Given text »
══════════════════════════════
On Petition for Review of a Decision of the Department of Consumer and Regulatory Affairs.
Before Steadman and Sullivan, Associate Judges, and Gallagher, Senior Judge.
The opinion of the court was delivered by: Steadman
STEADMAN, Associate Judge: Saundra Baugh, a long-time resident of D.C. Village, was moved from an intermediate care unit at D.C. Village to a hospital because of an elevated temperature. Twelve days later, she was discharged from the hospital and returned to a skilled care unit at D.C. Village. The principal question before us is whether, and the extent to which, these hospital moves implicated the Nursing Home and Community Residence Facility Residents' Protection Act of 1985, D.C. Code §§ 32-1401 et seq. (1988 Repl.). *fn1
Under the Act, a "facility" *fn2 may not, without the consent of the resident, "discharge the resident, transfer the resident to another facility, or relocate the resident from 1 part or room of the facility to another" except for certain specified reasons. *fn3 D.C. Code § 32-1431(a). A resident must be given advance notice of any such planned move, and has the right to a prompt hearing if the resident wishes to contest the move. D.C. Code §§ 1432-33. In accordance with her asserted rights under these sections, Baugh filed a hearing request challenging her moves to and from the hospital. No such hearing was ever held. Rather, after protracted jurisdictional and related proceedings, a senior administrative law Judge of the Department of Consumer and Regulatory Affairs ("DCRA") ruled that the Act did not encompass the challenged moves and therefore Ms. Baugh had no right to a hearing. *fn4
It is, of course, settled in our jurisprudence that an agency's interpretation of a statute that it administers should be upheld unless it is "plainly erroneous or inconsistent with the enabling statute." *fn5 Jones v. Dept. of Employment Services, 553 A.2d 645, 647 (D.C. 1989) (citation omitted). Furthermore, we are mindful of the settled maxim that "if the words are clear and unambiguous, we must give effect to the [statute's] plain meaning." James Parreco & Son v. District of Columbia Rental Housing Comm'n, 567 A.2d 43, 45 (D.C. 1989). Applying these principles, we think the agency was justified in its ruling that neither the move from the nursing home to the hospital nor the move from the hospital to the nursing home, each standing alone, was subject to the Act. The Act only applies to a transfer to another "facility" or a relocation of a resident within a "facility." And a "facility" is a defined term which "means a nursing home or community resident facility operating in the District." D.C. Code § 32-1401(6). A "nursing home" and a "community resident facility" are in turn defined terms in a section which separately defines a "hospital." D.C. Code §§ 32-1301(a)(1), -1401(3), -1401(8). Likewise, we think the agency reasonably interpreted the word "discharge" as not encompassing a short-term, temporary transfer of a resident to a hospital for medical care with every expectation of a prompt return to the facility, at least where the stay was less than fifteen days, as here. *fn6
An open question remains whether the Act may apply to a situation where, as here, the resident is transferred to a hospital on a temporary basis but upon her return is placed in a different "part or room" of the facility. The Act would clearly apply to a direct "relocation" of a resident from an intermediate care unit to a skilled care unit within D.C. Village, and the issue is whether the moves to and from the hospital, taken together, amount to the same thing for purposes of the Act.
══════════════════════════════
Continue the court opinion on Saundra Baugh's hospital moves from where it stops.

Data under study »
══════════════════════════════
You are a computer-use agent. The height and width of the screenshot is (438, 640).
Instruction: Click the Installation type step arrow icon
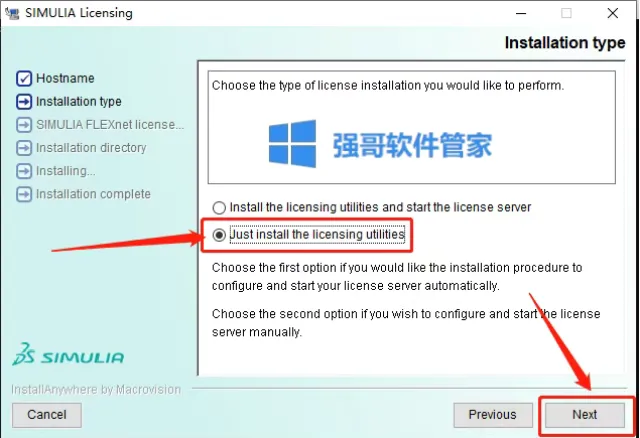(x=24, y=102)
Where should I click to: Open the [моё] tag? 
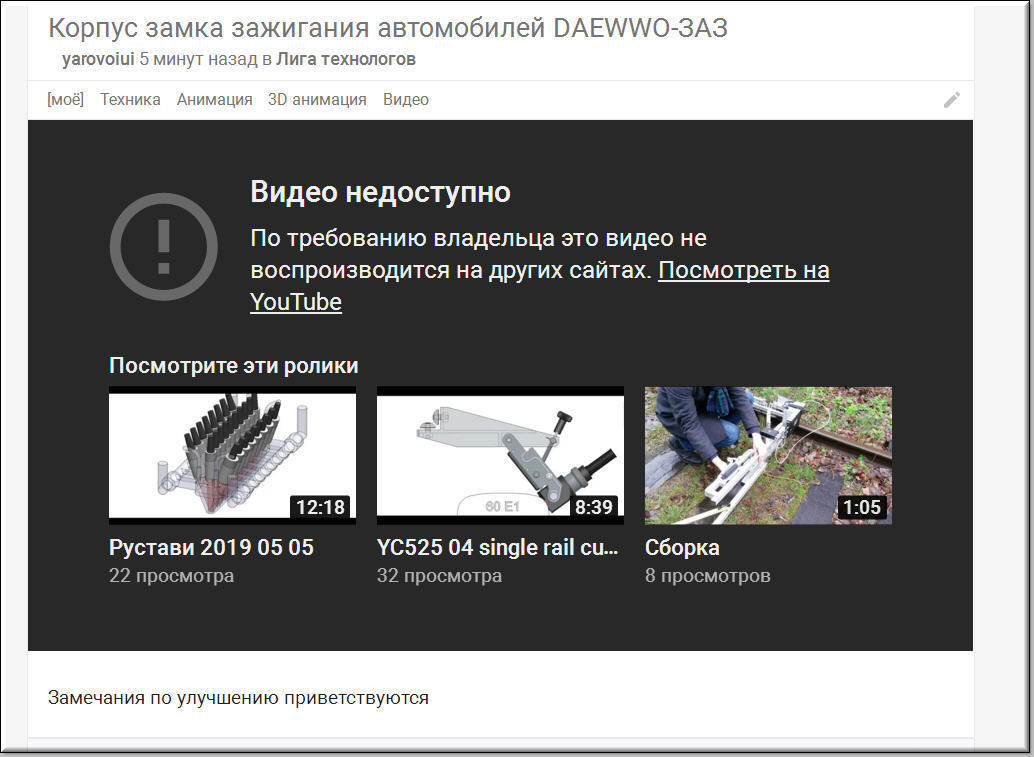[66, 100]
══════════════════════════════
Expected answer »
We do not perceive that this particular issue was squarely presented to or dealt with by the agency, which rather appears to have focused principally on the claim that the moves to and from the hospital were each subject to the Act. *fn7 Indeed, to the extent that the agency dealt with the changed level of care within D.C. Village, it said that the move "would appear to reflect good nursing practice and a medical judgment rather than an attempt to punish or penalize Petitioner," something that more normally would be determined after a factual hearing. While under ordinary circumstances, we might remand to the agency for a fuller exposition of the issue, we see no point in doing so in this case. The incident in question occurred over four years ago, and subsequent events have passed it by. *fn8 Both parties indicated at oral argument that this entire area is one in which significant changes are occurring both in administrative practice and in the governing and superseding federal law and regulations. Accordingly, we leave the issue for another day, with a fuller record both factual and legal, and affirm the order appealed from only within the limits discussed in this opinion.